### [Work order]
Where the line with "2014海南成人高考成绩查询系统入口 (359, 2099)" appears below, start writing out lines exactly, and finish with the line with "2021福建成人高考招生政策规定发布 (772, 696)", which is included; write out nothing else.

*** Begin section ***

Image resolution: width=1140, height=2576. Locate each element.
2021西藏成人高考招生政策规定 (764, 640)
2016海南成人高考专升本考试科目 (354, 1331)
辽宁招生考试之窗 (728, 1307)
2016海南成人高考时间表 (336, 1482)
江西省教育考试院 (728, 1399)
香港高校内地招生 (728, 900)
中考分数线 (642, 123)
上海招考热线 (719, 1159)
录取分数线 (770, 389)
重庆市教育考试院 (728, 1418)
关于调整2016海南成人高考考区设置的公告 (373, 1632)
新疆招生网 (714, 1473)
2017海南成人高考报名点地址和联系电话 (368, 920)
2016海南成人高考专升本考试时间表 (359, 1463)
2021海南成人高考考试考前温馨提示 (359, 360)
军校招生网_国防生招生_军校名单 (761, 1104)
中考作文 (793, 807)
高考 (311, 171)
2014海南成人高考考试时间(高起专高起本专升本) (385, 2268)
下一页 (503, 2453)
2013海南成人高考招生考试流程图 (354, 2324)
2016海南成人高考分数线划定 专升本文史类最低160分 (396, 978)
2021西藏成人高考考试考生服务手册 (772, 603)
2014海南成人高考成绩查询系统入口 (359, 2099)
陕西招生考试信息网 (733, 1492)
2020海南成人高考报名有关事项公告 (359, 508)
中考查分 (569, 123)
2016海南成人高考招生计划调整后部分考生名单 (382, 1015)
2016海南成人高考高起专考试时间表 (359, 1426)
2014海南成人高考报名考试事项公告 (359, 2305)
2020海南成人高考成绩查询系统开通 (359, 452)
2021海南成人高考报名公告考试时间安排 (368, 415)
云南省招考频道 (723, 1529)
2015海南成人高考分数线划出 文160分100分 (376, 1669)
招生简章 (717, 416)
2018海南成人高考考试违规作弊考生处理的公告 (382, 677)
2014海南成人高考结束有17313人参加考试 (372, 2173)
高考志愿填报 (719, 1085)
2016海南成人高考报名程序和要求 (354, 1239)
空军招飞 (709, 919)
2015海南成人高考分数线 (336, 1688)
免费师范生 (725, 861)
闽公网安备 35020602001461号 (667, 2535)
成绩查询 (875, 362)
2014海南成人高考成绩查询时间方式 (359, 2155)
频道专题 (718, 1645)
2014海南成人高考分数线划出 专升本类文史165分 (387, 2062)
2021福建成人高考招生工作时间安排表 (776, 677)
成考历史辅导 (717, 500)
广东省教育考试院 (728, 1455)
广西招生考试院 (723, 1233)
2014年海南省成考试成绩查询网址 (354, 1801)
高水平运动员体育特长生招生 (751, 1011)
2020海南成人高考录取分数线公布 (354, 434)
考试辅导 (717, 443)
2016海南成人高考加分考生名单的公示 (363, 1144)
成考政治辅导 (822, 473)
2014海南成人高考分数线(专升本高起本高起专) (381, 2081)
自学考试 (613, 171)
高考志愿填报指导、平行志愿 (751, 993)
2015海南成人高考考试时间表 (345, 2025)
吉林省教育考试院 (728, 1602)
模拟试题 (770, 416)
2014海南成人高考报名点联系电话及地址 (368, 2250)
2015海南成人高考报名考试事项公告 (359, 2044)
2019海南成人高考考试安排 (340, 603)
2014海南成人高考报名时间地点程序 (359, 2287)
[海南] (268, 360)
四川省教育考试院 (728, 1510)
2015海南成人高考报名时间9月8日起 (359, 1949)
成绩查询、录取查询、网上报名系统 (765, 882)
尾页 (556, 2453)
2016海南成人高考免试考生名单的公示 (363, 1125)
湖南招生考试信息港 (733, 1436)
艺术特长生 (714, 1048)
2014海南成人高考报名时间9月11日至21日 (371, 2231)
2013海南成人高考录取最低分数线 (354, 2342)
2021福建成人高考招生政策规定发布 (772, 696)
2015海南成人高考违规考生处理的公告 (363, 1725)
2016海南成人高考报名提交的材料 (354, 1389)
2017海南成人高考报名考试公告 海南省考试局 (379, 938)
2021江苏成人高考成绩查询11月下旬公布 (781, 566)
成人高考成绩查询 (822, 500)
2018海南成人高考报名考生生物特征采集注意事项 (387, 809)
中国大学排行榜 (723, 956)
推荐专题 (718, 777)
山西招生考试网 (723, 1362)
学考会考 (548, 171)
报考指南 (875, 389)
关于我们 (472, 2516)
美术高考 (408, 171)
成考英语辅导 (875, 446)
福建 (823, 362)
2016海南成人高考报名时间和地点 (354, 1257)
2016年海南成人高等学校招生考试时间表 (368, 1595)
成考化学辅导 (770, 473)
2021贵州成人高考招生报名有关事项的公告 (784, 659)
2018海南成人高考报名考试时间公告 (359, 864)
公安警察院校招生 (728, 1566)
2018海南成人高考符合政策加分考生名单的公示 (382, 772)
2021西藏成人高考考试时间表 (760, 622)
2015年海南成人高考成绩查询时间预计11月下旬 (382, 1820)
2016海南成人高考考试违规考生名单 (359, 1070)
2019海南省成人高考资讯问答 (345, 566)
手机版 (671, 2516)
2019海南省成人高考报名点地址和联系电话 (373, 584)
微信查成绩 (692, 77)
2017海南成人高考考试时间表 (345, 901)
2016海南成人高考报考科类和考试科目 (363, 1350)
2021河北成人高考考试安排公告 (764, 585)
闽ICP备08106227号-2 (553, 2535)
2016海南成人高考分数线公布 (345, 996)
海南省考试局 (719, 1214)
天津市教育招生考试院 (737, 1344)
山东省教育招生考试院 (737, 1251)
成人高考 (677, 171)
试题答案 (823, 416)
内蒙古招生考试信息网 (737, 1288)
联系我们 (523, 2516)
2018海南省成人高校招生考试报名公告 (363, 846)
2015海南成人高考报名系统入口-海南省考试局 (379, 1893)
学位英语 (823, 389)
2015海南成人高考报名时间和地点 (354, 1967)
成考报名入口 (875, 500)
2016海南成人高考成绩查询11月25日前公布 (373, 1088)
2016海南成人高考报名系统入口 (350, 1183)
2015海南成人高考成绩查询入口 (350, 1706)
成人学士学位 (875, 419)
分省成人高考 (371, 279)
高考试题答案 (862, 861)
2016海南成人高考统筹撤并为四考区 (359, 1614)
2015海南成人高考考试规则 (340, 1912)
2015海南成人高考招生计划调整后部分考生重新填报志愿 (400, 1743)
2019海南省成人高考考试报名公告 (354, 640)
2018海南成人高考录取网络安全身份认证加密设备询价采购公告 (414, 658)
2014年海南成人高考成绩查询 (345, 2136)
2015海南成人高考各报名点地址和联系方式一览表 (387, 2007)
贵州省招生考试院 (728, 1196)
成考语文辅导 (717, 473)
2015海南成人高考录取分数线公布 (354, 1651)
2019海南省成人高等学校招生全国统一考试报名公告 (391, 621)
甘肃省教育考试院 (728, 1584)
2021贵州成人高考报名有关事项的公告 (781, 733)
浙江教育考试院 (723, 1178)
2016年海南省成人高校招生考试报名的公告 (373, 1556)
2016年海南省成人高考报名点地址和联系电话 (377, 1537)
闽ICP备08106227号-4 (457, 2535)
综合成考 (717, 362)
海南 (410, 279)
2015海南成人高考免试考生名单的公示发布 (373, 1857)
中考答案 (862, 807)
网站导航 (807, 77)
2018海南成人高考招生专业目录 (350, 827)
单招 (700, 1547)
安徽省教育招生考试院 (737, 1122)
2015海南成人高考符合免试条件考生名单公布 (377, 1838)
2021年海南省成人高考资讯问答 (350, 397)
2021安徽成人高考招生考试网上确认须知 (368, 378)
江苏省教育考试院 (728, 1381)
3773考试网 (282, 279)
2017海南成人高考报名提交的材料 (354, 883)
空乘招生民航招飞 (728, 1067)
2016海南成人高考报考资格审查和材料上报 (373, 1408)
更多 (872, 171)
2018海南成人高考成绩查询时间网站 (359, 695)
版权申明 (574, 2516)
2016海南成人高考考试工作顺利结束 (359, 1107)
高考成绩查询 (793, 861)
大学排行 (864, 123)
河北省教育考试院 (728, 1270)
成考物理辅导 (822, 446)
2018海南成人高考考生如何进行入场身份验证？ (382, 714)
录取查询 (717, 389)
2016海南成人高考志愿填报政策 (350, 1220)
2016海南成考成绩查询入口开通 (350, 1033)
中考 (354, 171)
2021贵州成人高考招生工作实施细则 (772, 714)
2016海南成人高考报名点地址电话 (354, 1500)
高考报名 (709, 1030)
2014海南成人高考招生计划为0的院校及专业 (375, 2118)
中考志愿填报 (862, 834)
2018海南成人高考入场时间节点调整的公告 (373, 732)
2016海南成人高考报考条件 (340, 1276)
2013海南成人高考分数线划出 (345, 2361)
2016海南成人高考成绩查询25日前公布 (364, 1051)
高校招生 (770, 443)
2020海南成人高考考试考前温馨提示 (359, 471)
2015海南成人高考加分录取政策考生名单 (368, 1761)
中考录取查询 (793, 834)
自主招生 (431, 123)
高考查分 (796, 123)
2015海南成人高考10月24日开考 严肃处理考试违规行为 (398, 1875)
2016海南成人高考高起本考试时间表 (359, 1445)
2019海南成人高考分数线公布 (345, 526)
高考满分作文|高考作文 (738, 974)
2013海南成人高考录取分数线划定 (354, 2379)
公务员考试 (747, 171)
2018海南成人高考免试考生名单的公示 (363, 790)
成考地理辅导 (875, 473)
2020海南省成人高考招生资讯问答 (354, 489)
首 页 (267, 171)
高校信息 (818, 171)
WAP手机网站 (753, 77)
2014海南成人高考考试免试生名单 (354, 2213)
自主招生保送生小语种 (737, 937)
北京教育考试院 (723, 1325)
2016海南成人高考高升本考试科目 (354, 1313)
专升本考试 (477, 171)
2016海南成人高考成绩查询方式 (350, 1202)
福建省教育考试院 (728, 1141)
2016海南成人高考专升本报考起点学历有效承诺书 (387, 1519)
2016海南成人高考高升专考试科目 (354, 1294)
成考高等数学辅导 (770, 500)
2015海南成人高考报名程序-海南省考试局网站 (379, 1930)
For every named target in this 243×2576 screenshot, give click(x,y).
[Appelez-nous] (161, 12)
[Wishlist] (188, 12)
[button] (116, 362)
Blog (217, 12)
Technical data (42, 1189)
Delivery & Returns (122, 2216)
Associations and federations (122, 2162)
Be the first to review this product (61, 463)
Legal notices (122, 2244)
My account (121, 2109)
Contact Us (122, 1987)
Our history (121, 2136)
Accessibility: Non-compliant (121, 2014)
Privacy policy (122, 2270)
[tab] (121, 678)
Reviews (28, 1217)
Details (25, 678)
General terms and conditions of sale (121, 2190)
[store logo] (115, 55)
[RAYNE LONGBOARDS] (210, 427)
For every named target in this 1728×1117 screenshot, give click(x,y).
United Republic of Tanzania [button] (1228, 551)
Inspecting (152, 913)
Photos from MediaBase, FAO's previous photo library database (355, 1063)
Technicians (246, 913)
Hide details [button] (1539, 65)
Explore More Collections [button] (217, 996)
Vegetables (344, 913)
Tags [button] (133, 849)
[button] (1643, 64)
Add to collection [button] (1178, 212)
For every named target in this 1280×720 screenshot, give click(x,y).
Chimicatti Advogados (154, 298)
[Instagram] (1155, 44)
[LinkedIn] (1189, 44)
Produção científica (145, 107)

*** End section ***

### [Written reply]
2014海南成人高考成绩查询系统入口 (359, 2099)
陕西招生考试信息网 (733, 1492)
2020海南成人高考报名有关事项公告 (359, 508)
中考查分 (569, 123)
2016海南成人高考招生计划调整后部分考生名单 (382, 1015)
2016海南成人高考高起专考试时间表 (359, 1426)
2014海南成人高考报名考试事项公告 (359, 2305)
2020海南成人高考成绩查询系统开通 (359, 452)
2021海南成人高考报名公告考试时间安排 (368, 415)
云南省招考频道 (723, 1529)
2015海南成人高考分数线划出 文160分100分 (376, 1669)
招生简章 (717, 416)
2018海南成人高考考试违规作弊考生处理的公告 (382, 677)
2014海南成人高考结束有17313人参加考试 (372, 2173)
高考志愿填报 (719, 1085)
2016海南成人高考报名程序和要求 (354, 1239)
空军招飞 (709, 919)
2015海南成人高考分数线 (336, 1688)
免费师范生 (725, 861)
闽公网安备 35020602001461号 (667, 2535)
成绩查询 (875, 362)
2014海南成人高考成绩查询时间方式 (359, 2155)
频道专题 (718, 1645)
2014海南成人高考分数线划出 专升本类文史165分 (387, 2062)
2021福建成人高考招生工作时间安排表 (776, 677)
成考历史辅导 (717, 500)
广东省教育考试院 (728, 1455)
广西招生考试院 (723, 1233)
2014年海南省成考试成绩查询网址 (354, 1801)
高水平运动员体育特长生招生 (751, 1011)
2020海南成人高考录取分数线公布 (354, 434)
考试辅导 (717, 443)
2016海南成人高考加分考生名单的公示 (363, 1144)
成考政治辅导 (822, 473)
2014海南成人高考分数线(专升本高起本高起专) (381, 2081)
自学考试 (613, 171)
高考志愿填报指导、平行志愿 (751, 993)
2015海南成人高考考试时间表 (345, 2025)
吉林省教育考试院 (728, 1602)
模拟试题 (770, 416)
2014海南成人高考报名点联系电话及地址 (368, 2250)
2015海南成人高考报名考试事项公告 (359, 2044)
2019海南成人高考考试安排 (340, 603)
2014海南成人高考报名时间地点程序 (359, 2287)
[海南] (268, 360)
四川省教育考试院 (728, 1510)
2015海南成人高考报名时间9月8日起 (359, 1949)
成绩查询、录取查询、网上报名系统 (765, 882)
尾页 (556, 2453)
2016海南成人高考免试考生名单的公示 (363, 1125)
湖南招生考试信息港 (733, 1436)
艺术特长生 (714, 1048)
2014海南成人高考报名时间9月11日至21日 (371, 2231)
2013海南成人高考录取最低分数线 (354, 2342)
2021福建成人高考招生政策规定发布 (772, 696)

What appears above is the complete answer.